I have been reading the book "Introduction To Statistics, A Customised Edition of Statistics For Business and Economics" by P. Newbold et al.
As I understand their statement of classical probability:
...Classical probability is the propertion of times that an event will occur assuming that all outcomes in are sample space a equally likely to occur...
So as I understand it, we assume each outcome is equally likely, so for, say a die roll my sample space, the set of all possible outcomes of a random experiment, is {1, 2, 3, 4, 5, 6}.
Ie.
$$ P(A)=\frac{number\ of\ outcomes\ relevant\ to\ event\ A}{total\ number\ of\ outcomes} = \frac{N_A}{N} $$
My first question had been:
- Is it correct to say that we have to assume each outcome is equally likely?
My thinking had been this: So if I want the probability I roll a 6, for example, the number of relevant outputs is len({6}) = 1 and the total number of outcomes is len({1,2,3,4,5,6}) = 6, so I would say P(6) is 1/6.
But what if my dice is unfair. How can I represent this in classical probability? The number of outcomes remain the same... what tools does classic probability have to allow for this? Or is this where relative frequency probability is required?

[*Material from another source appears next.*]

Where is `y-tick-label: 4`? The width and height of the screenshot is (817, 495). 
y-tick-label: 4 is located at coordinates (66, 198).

The reason I was asking is that I couldn't see how we could, using classical probability, model a biased dice for example. I think now that it can't and that to model events of unequal probability we need relative frequency probability.

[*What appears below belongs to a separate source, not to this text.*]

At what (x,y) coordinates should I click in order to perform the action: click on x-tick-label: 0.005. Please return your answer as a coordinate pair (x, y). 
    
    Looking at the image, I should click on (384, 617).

All I was asking for was confirmation that my thinking on this was correct. It seems there has been quite dome disagreement on it, but above is a verbatim quote from the book.
So... given this, the book also makes the following definitions:
Sample Space = The set of all possible basic outcomes from a random experiment.
Population = The complete set of items or "events" of interest. Size is very large, denoted N, possibly infinite.
So my next question had been,
- Is the "sample space" in this case (for classical probability) also the population? .
Still not sure if sample space is the same as population: I have understood "sample space" as "the set of all possible basic outcomes from a random experiment." I have understood population as "the complete set of items or "events" of interest"... so surely all possible results of an experiment must be the complete set of items of interest, so the two terms are equivalent? This seems wrong to me, but I don't have a grasp as to why?
In fact even in relative frequency probability, how do these two terms really differ.